The Twilight Zone Vortex 2016 Halloween Countdown #25: "Elegy"

The Twilight Zone is an amazingly diverse program that offers stories of almost every conceivable theme and setting within the overall structure of intelligent modern fantasy. One area in which The Twilight Zone excelled was in the story of terror, exploring the darkest aspects of human existence in myriad ways. To celebrate the Halloween season, we’re counting down the 31 most frightening and unsettling moments from The Twilight Zone, one for each day of October. We’ll be revisiting some of the episodes we’ve already covered and looking ahead to episodes from the final three seasons of the series.                                                                                                                                      -JP

#25 - New Additions to the Collection, from “Elegy,” season one, episode 20
Written by Charles Beaumont, directed by Douglas Heyes, starring Cecil Kellaway, Kevin Hagen, Don Dubbins, Jeff Morrow

Charles Beaumont’s “Elegy” is the perfect combination of the whimsical and the macabre, leading the viewer onward through a place of familiarity only to pull the rug out from beneath them at the end. Though Beaumont borrowed from Ray Bradbury’s classic short story “Mars is Heaven!” (1948; included in The Martian Chronicles as “The Third Expedition”), he adds the perfect amount of dark humor and foreboding atmosphere to the story to make it his own. The uneasiness of walking through a group of motionless, life-like figures is a motif which the series would revisit time and again, in “The After Hours,” “Still Valley,” “The New Exhibit,” and “A Kind of Stopwatch.” Though several of the figures can be seen to move in “Elegy,” this somehow adds to the creepiness of the episode. Cecil Kellaway gives a memorable performance as the kind yet sinister automaton Jeremy Wickwire. One scene which is memorably unnerving is the beauty pageant scene, which was a last minute addition to the teleplay. The final scene in which the tableau of dead astronauts are maintained by Wickwire remains a macabre high point in the first season. “Elegy” marks the second appearance of director Douglas Heyes on the show (after the episode “And When the Sky Was Opened”). Heyes was arguably the director most suited to The Twilight Zone and his work on the series is the finest among any director to helm an episode, including as it does the classic episodes “The After Hours,” “The Howling Man,” “Eye of the Beholder,” and “The Invaders.”

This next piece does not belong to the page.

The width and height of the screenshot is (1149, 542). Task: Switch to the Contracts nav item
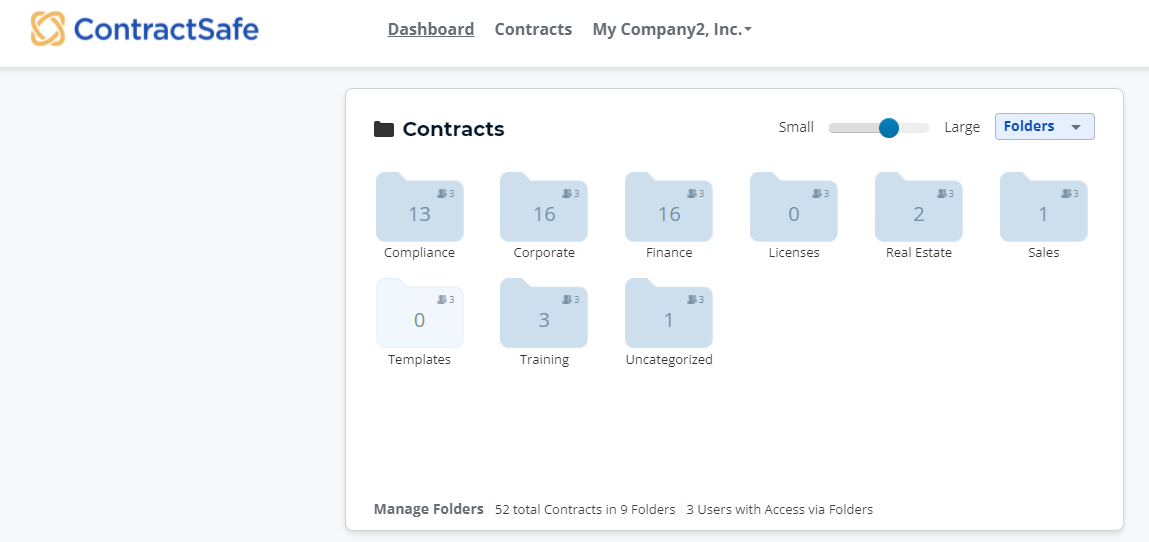(533, 29)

-Beaumont’s short story originally appeared in the February, 1953 issue of Imagination: Stories of Science and Fantasy. Beaumont’s friend and fellow writer William F. Nolan included “Elegy” in his 1970 science fiction anthology A Sea of Space (Bantam). In his introduction to the story, Nolan indicates that Beaumont wrote the story several years before its original publication and that the story was written under the guidance of Beaumont’s literary mentor Ray Bradbury, likely accounting for its similarity to Bradbury’s own short story “Mars is Heaven!,” which also concerns a group of astronauts that land in an unfamiliar place (in this case the planet Mars) and are eventually killed by the planet’s inhabitants and memorialized in a mock funeral.  

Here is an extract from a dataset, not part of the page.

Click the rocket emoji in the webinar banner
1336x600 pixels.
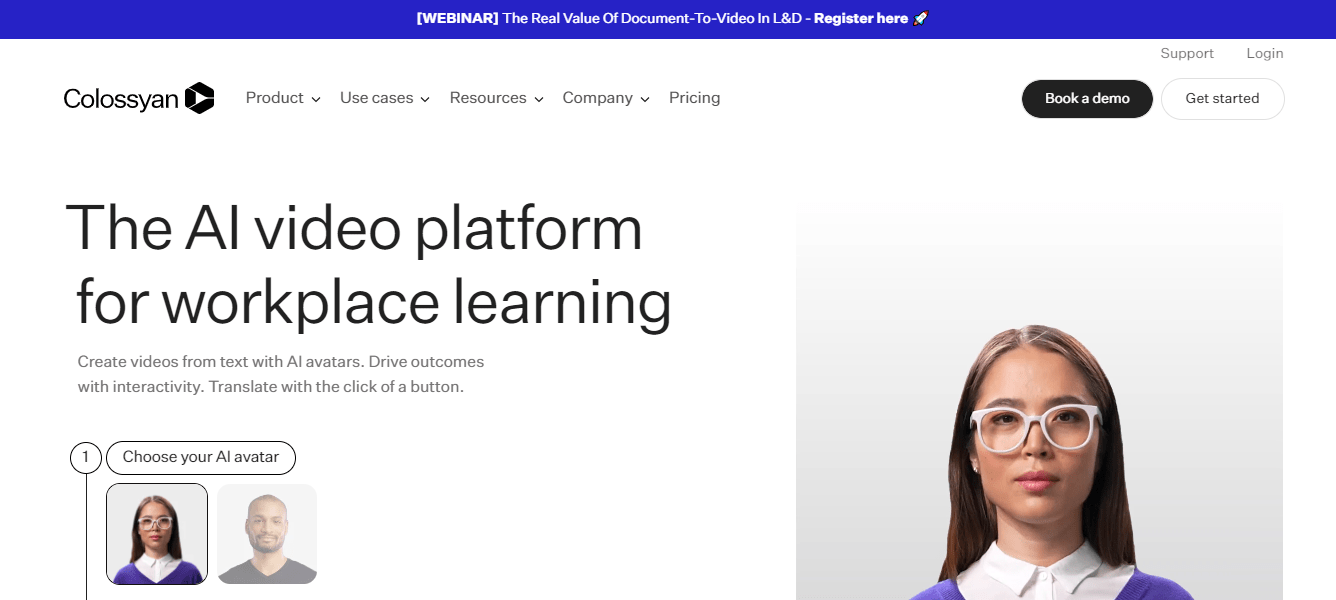[921, 19]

Read our full coverage of “Elegy” here.


  1. A good episode. The thing I remember most is Kellaway's voice. He had a very distinctive way of speaking.

  2. It has some noticeable flaws but it also has an unsettling atmosphere which makes it memorable. Cecil Kellaway is great in this one. His character is weird and uncomfortable and never quite manages to win over the audience's trust. There is a constant ambiguity about him.